→ WHAT TO DO: Give back only the line containing "Imprint (63, 1104)" and every line after it through the end of the data below, transcribed exactly.

(SOURCE DATA Opens)

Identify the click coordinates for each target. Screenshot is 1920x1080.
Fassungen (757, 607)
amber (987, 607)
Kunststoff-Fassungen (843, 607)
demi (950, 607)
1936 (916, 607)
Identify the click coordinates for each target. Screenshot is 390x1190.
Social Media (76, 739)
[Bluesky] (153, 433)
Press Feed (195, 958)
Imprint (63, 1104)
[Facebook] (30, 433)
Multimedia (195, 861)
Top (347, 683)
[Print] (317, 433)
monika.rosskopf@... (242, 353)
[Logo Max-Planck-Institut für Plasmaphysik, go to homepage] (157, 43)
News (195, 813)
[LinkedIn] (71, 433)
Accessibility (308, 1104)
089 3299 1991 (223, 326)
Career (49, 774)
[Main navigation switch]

(SOURCE DATA Closes)

→ FINISHED EXERCISE:
Imprint (63, 1104)
[Facebook] (30, 433)
Multimedia (195, 861)
Top (347, 683)
[Print] (317, 433)
monika.rosskopf@... (242, 353)
[Logo Max-Planck-Institut für Plasmaphysik, go to homepage] (157, 43)
News (195, 813)
[LinkedIn] (71, 433)
Accessibility (308, 1104)
089 3299 1991 (223, 326)
Career (49, 774)
[Main navigation switch]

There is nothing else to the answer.